Recently, I was faced with the challenge of removing duplicate lines from a number of large data files.

Typically, I use a combination or sort and uniq or just sort -u, but in this circumstance many duplicate lines were close together.

I found that, first, partially filtering duplicates by using a LRU cache to keep track of and omit recently seen lines doubled the speed.

#!/usr/bin/env python
# file: lru-uniq.py
import fileinput
from repoze.lru import LRUCache

size = 10000
cache = LRUCache(size)
for line in fileinput.input():
  if not cache.get(line):
    print line,
  cache.put(line, True)

$ time sort ns | uniq | wc -l
  936442
real	1m58.768s

$ time ./lru-uniq.py ns | sort | uniq | wc -l
  936442
real	0m55.236s

I wanted to speed it up a little more, and it turns out that although I have never written a program in Go before it was the fastest way to write a compiled version.
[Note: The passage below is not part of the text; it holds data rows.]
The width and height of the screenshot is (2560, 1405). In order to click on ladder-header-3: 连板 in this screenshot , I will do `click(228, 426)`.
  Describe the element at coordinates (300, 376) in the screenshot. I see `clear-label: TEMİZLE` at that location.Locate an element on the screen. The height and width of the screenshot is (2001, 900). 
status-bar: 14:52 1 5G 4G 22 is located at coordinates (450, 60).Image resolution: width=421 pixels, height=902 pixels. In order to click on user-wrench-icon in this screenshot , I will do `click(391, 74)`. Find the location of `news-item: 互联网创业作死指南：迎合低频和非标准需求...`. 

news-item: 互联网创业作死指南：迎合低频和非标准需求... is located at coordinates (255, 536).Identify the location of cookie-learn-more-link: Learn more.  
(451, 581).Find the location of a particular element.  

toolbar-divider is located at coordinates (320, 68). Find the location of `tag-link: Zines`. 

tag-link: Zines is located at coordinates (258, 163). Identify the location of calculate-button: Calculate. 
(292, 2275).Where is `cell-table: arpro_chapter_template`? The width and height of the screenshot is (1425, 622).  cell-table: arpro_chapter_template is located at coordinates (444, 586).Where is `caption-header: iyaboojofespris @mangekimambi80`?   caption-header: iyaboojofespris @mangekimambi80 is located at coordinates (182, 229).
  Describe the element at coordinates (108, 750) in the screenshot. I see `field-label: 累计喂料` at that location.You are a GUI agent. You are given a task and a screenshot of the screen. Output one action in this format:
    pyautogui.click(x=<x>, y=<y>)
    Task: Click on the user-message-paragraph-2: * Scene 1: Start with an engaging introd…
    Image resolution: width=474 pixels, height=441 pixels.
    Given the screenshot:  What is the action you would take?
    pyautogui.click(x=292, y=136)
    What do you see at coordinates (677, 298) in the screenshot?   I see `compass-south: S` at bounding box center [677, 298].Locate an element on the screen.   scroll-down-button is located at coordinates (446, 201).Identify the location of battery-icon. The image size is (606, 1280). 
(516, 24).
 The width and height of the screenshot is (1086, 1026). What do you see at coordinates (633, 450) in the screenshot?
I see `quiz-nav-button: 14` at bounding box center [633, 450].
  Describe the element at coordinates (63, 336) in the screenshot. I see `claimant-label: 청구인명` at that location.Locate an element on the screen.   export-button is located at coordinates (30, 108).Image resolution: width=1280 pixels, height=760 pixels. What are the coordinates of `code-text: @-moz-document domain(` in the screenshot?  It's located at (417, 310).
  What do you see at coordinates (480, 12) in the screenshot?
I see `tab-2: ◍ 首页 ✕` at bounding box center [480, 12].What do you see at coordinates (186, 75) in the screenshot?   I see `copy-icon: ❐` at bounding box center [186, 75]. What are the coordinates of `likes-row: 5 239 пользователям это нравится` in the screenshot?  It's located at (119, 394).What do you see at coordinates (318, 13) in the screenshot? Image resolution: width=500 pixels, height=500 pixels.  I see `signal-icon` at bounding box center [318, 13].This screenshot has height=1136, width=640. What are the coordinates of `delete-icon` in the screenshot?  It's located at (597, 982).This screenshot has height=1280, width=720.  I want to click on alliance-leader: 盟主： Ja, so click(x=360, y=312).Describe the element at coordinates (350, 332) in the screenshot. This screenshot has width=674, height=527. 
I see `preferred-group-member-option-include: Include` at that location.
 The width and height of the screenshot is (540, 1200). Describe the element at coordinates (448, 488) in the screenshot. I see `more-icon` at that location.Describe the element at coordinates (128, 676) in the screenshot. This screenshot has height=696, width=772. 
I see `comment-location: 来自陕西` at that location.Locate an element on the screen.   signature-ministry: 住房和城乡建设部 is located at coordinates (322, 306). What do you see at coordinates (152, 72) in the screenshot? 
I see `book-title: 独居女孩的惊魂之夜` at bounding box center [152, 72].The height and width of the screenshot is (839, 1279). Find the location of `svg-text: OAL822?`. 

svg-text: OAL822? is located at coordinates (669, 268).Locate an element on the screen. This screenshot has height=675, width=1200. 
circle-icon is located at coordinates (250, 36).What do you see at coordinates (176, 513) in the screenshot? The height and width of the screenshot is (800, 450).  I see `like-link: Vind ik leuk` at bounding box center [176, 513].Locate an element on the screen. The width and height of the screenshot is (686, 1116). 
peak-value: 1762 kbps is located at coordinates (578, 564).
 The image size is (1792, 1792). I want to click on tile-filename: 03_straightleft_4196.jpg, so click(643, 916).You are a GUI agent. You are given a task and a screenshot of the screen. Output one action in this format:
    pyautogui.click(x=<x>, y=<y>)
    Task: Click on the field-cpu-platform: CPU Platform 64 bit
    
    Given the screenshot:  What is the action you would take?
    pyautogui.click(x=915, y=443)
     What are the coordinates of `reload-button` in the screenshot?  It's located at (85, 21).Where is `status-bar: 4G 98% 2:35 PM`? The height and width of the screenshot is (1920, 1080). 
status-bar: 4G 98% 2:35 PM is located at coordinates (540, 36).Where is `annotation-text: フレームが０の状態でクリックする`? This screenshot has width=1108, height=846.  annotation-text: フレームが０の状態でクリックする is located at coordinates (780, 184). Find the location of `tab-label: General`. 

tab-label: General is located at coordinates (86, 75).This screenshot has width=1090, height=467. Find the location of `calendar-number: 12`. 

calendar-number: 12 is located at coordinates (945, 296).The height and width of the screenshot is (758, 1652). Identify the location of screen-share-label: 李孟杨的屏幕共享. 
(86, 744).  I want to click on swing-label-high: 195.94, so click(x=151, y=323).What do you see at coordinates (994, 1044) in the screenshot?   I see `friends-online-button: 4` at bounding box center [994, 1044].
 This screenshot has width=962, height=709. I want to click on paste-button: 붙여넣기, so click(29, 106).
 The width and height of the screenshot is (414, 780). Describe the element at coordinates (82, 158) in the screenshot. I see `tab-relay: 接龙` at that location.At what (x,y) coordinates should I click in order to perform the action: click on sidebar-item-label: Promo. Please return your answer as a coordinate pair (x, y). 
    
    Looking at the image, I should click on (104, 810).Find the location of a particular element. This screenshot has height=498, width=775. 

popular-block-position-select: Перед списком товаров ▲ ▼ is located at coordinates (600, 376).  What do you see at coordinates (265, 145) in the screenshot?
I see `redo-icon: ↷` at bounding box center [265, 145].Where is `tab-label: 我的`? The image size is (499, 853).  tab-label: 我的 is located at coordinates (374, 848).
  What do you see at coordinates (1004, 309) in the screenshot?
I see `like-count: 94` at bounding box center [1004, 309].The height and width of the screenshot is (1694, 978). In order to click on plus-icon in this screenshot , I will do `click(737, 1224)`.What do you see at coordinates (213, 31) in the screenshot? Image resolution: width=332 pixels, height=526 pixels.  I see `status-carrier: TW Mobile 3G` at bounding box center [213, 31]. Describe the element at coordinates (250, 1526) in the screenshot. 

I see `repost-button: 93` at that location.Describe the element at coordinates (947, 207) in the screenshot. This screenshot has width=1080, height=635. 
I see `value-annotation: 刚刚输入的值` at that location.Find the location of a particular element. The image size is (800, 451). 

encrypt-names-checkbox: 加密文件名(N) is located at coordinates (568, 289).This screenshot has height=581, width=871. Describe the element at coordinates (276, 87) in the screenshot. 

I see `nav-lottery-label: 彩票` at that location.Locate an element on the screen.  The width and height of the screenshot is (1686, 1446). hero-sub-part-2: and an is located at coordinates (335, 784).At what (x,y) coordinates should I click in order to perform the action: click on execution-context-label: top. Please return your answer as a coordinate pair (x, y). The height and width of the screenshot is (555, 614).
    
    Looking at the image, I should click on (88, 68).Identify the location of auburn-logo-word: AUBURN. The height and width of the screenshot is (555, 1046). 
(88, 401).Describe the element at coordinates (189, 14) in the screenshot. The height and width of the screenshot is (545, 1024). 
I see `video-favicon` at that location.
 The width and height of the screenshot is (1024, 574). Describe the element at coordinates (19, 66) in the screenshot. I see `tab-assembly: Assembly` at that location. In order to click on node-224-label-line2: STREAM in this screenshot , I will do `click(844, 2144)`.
So, here it is, and I’m sure it is terrible Go.

package main

import (
  "os"
  "fmt"
  "bufio"
  "github.com/golang/groupcache/lru"
)

func main() {
  cache := lru.New(10000)
  stdin := bufio.NewReader(os.Stdin)
  for {
    line, err := stdin.ReadString('\n')
    if err != nil {
      break
    }
    _, hit := cache.Get(line)
    if !hit {
      fmt.Print(line)
    }
    cache.Add(line, 1) 
  }
}

$ time ./lru-uniq < ns | sort | uniq | wc -l
  936442
real	0m35.218s